• _WHAT TO DO_
Return, word for word, the lines of the items starting at the line that contains "The width and" and ending at the last line of the items. Leave the pictures out.

=== SUPPLIED RECORDS ===

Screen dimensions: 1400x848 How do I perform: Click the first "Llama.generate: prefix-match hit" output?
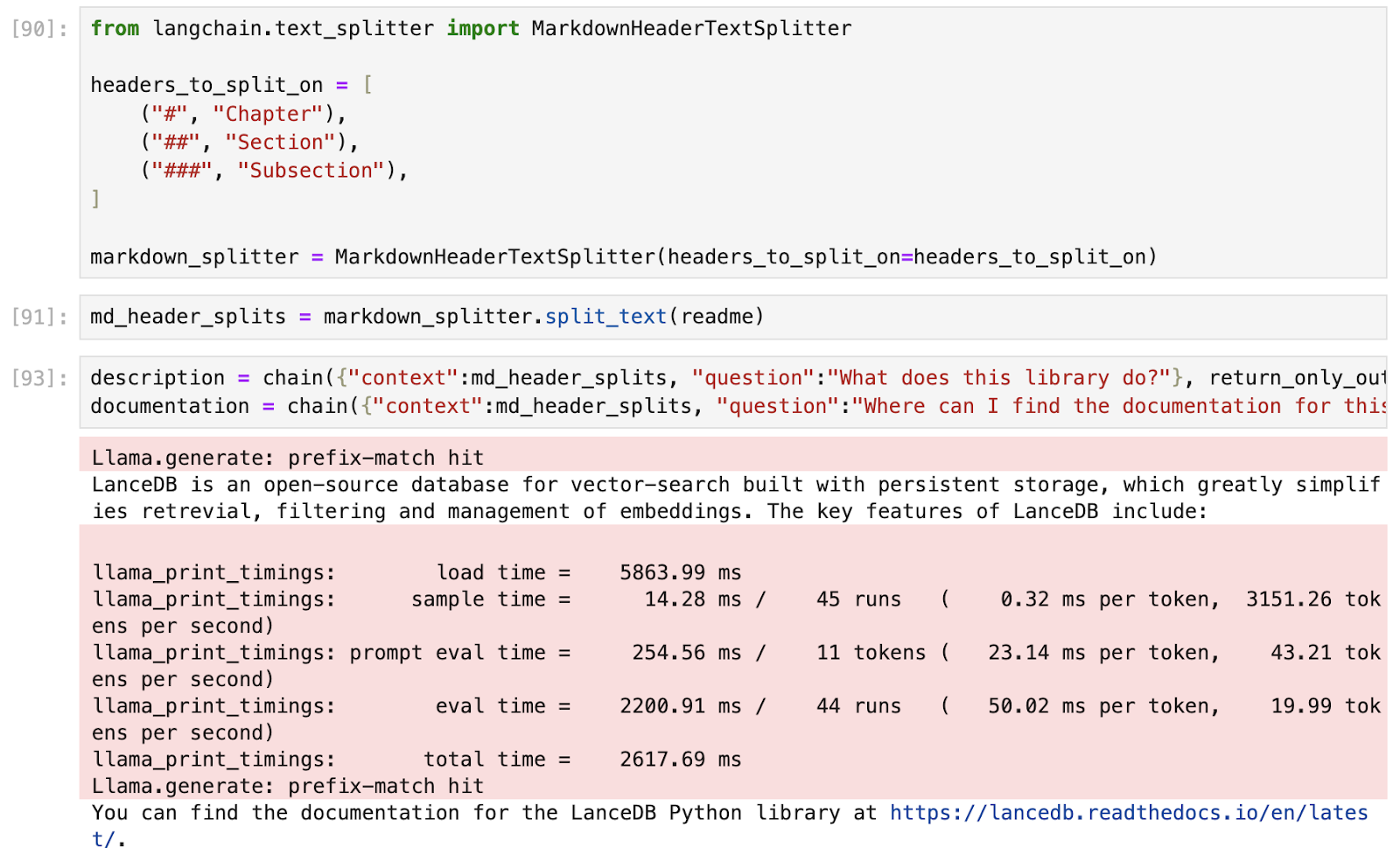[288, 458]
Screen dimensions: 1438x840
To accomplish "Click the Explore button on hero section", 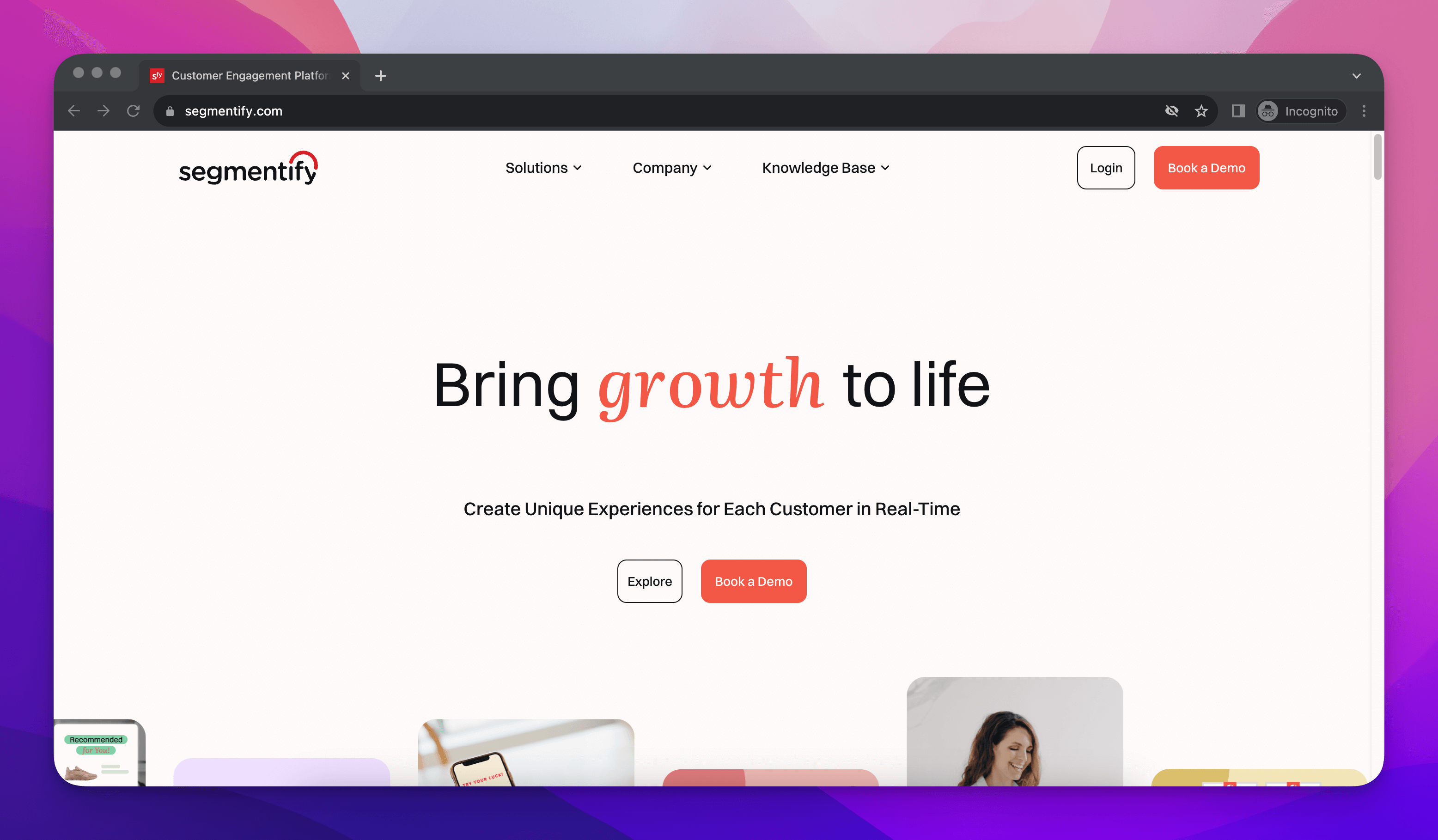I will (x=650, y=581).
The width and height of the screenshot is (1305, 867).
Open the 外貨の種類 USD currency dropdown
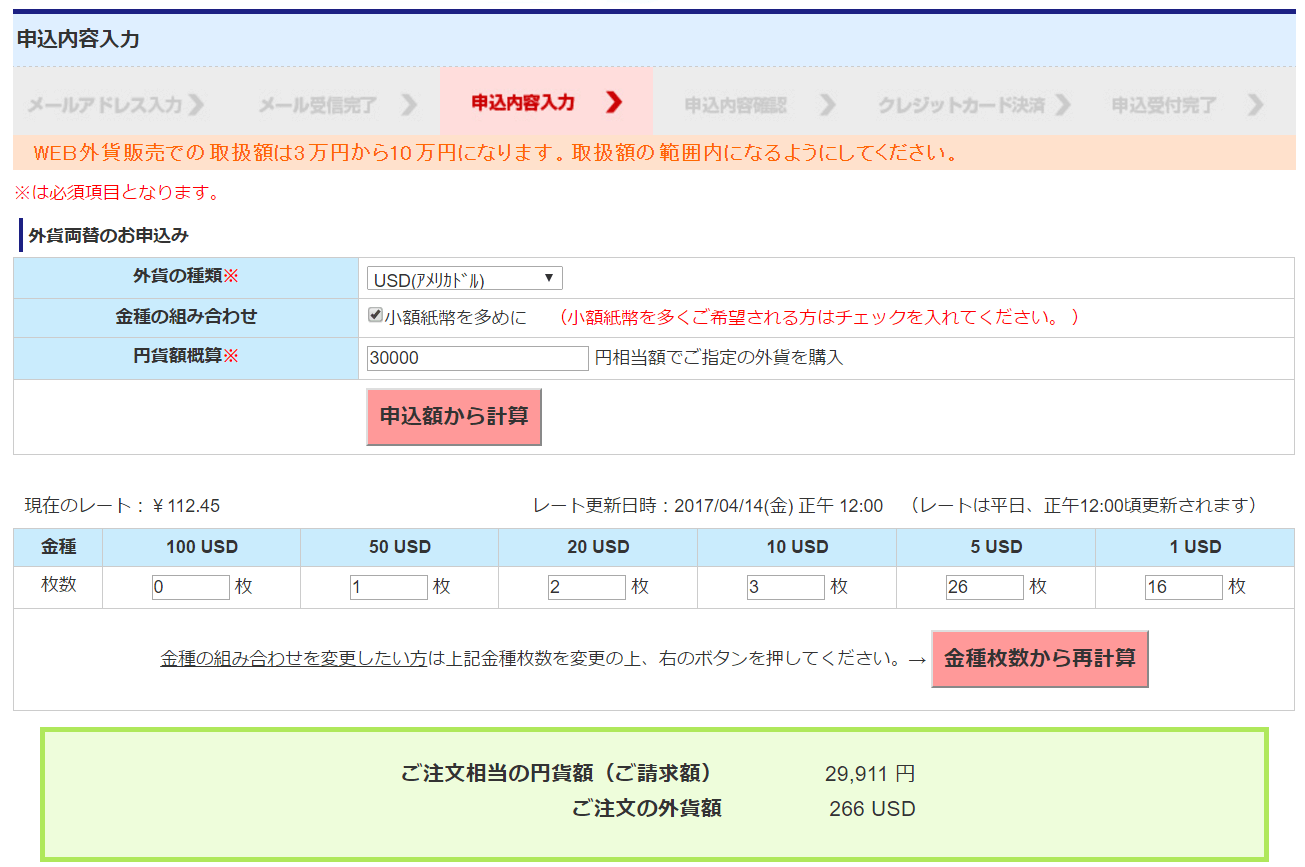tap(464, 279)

===

• _SOLUTION TO THIS PROBLEM_
The width and height of the screenshot is (1305, 867).
Open the 外貨の種類 USD currency dropdown
tap(464, 279)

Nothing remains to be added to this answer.